Work instructions: For each line below that contains the word "Schedule", make a copy.

Record extracts:
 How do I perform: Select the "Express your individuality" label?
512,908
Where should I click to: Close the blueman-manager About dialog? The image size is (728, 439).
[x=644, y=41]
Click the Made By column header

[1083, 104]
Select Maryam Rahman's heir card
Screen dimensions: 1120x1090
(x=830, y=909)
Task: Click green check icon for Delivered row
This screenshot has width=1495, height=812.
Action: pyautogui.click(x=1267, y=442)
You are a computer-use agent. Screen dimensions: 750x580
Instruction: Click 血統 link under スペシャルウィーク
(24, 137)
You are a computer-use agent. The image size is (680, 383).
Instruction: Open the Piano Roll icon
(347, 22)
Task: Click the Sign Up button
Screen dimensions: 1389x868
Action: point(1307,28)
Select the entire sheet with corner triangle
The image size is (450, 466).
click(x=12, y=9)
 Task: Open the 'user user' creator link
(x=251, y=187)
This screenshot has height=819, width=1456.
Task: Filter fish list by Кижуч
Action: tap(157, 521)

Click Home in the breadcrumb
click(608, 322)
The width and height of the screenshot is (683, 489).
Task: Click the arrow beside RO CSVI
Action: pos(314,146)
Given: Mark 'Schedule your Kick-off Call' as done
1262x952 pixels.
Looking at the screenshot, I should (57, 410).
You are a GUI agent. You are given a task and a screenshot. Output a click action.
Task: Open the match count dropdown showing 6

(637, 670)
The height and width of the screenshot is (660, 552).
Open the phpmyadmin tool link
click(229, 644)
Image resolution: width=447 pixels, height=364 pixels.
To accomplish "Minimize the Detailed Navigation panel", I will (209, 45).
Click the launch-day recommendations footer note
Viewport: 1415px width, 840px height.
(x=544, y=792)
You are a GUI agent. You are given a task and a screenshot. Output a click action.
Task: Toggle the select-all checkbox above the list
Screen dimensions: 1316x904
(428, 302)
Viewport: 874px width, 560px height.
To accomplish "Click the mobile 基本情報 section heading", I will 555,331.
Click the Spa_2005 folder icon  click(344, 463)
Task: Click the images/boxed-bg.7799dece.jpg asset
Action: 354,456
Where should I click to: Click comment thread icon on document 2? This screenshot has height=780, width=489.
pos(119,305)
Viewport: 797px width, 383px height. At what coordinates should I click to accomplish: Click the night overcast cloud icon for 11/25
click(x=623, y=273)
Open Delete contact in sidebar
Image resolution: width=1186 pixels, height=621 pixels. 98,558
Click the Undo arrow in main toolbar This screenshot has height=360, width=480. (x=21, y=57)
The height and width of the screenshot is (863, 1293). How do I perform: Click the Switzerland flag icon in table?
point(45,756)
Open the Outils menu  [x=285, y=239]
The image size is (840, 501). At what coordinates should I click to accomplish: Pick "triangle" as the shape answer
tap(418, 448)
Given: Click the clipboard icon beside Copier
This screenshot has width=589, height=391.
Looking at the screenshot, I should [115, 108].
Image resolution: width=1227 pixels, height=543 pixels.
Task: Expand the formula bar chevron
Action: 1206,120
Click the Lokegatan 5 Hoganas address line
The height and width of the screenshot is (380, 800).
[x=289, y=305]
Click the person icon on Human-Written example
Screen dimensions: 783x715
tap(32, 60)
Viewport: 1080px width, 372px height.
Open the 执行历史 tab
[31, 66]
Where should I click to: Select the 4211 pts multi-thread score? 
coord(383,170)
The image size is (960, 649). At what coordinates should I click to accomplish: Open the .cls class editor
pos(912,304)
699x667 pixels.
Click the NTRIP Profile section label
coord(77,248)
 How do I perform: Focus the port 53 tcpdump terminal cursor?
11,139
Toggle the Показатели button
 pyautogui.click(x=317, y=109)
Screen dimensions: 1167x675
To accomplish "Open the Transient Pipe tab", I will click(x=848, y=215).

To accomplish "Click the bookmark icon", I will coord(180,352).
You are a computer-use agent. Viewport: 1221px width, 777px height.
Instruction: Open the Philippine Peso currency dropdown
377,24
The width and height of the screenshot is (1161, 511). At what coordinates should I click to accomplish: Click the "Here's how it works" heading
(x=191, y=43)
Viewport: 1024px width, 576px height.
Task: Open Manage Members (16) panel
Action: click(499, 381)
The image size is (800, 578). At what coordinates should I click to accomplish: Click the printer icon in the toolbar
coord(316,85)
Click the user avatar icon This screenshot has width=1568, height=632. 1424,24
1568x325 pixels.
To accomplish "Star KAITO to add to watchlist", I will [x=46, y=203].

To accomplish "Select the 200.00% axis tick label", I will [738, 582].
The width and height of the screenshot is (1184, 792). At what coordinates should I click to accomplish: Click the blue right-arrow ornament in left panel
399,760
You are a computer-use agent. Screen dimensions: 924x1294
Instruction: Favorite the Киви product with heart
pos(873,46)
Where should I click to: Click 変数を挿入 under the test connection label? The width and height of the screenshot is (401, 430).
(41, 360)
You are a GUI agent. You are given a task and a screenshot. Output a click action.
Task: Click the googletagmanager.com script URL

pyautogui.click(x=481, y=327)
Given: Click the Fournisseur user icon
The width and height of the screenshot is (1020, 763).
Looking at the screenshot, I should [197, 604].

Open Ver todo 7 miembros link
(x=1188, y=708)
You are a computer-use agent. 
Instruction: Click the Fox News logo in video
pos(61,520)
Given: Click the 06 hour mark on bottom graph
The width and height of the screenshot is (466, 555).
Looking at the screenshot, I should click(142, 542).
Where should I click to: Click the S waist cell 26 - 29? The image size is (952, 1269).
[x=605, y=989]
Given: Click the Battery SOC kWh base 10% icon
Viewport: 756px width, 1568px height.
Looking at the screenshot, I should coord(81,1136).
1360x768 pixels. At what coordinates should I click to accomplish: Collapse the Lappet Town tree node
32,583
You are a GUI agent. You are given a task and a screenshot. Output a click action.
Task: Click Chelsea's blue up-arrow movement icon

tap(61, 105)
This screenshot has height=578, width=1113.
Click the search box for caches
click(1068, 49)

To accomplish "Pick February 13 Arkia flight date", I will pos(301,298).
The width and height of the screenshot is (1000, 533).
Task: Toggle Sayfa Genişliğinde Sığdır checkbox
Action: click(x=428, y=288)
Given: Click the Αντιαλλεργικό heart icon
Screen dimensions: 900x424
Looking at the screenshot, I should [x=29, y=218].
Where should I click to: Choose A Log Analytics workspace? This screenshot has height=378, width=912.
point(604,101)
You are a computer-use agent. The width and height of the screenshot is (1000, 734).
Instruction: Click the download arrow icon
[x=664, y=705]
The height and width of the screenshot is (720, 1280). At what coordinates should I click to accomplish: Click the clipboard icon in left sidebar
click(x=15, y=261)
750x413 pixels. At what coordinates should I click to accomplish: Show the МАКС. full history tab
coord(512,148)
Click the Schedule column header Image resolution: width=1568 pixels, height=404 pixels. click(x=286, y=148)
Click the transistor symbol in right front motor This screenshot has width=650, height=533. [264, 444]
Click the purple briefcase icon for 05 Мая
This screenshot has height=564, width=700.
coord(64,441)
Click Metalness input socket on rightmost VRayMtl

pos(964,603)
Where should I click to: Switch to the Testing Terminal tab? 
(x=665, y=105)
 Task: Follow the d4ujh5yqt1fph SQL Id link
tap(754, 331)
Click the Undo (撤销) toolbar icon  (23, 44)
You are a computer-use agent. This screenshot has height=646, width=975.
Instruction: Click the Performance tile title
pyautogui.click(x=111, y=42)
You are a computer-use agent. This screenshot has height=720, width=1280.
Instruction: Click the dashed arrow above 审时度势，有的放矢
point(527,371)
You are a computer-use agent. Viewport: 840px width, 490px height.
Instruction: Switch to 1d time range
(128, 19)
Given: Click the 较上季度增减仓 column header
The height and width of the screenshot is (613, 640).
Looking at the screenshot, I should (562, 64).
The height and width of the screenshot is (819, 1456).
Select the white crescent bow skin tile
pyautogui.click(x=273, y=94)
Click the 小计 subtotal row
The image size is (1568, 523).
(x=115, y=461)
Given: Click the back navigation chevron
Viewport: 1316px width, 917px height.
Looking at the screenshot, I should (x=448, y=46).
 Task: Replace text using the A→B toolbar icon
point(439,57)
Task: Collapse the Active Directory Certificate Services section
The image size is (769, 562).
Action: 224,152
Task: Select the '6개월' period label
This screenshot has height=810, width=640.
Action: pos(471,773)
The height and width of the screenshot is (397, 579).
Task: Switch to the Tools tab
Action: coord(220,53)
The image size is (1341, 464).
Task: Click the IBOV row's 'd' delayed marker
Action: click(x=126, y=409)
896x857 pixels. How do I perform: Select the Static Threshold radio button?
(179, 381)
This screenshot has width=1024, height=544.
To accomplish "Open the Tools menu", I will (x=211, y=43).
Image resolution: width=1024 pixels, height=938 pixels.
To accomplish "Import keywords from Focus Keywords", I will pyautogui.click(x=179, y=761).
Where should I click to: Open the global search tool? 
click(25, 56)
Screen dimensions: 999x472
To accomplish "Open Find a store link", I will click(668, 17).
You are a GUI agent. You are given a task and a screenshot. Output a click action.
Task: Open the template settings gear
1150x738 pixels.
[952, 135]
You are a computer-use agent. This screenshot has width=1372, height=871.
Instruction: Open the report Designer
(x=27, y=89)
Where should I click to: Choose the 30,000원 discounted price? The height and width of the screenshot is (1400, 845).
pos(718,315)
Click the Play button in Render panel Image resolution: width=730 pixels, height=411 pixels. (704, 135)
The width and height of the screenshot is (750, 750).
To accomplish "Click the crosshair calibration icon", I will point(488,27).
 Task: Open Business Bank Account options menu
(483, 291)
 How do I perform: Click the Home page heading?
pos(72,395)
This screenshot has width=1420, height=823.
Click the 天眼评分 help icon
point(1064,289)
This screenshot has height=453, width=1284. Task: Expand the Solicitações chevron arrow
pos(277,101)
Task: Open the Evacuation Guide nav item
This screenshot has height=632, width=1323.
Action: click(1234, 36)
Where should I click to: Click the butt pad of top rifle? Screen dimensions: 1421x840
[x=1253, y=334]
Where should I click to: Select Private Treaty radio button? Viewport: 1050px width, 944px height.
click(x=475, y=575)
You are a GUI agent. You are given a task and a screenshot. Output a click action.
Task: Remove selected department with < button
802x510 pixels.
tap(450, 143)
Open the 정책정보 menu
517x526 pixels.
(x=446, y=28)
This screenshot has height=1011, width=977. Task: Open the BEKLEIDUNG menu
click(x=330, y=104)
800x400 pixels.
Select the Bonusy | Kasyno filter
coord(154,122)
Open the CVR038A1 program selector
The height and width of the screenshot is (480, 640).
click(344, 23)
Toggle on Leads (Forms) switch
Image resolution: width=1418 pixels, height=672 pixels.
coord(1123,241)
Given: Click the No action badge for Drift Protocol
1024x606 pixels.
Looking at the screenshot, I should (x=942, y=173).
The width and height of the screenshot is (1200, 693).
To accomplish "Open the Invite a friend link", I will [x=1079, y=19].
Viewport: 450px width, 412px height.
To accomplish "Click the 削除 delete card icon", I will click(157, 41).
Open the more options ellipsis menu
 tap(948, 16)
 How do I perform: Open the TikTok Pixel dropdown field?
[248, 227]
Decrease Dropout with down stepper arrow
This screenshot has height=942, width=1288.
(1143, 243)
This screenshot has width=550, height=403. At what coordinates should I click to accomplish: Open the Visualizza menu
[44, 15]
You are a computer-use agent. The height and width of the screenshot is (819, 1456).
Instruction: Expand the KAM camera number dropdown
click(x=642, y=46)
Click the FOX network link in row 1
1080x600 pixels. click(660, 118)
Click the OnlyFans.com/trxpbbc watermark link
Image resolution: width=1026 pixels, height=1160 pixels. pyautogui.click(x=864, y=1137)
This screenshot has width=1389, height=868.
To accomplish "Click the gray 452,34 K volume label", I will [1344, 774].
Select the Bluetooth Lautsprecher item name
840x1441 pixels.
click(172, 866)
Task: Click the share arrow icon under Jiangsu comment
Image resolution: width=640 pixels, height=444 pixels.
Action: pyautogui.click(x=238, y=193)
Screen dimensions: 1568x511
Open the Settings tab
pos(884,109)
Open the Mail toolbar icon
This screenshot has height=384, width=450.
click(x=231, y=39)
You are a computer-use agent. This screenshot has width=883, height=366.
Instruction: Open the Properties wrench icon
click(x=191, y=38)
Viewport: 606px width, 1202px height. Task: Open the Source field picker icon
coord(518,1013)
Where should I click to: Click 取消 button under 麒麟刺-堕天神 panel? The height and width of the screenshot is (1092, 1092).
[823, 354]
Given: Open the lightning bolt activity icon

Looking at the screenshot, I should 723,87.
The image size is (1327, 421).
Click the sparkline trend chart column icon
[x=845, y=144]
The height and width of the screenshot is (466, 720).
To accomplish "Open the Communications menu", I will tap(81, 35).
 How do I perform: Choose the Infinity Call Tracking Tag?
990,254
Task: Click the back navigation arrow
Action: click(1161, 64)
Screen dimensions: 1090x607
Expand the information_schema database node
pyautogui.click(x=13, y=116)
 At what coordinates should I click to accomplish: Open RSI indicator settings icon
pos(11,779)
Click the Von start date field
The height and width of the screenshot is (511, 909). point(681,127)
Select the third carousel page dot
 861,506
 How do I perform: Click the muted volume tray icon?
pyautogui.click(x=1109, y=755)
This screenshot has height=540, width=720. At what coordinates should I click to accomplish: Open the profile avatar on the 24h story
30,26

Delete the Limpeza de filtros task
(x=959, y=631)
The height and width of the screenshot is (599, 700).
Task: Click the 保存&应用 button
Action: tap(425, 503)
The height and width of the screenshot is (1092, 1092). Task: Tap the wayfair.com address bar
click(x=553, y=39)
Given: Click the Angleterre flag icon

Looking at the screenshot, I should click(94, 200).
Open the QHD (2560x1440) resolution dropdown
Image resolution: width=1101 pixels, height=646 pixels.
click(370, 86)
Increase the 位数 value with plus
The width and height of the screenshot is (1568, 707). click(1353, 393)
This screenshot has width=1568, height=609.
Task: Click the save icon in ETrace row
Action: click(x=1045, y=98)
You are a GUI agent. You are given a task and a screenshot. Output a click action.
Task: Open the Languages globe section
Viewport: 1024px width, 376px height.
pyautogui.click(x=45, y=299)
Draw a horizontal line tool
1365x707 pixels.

Solution to this problem:
Given: Mark 'Schedule your Kick-off Call' as done
Click the Schedule column header Image resolution: width=1568 pixels, height=404 pixels. click(x=286, y=148)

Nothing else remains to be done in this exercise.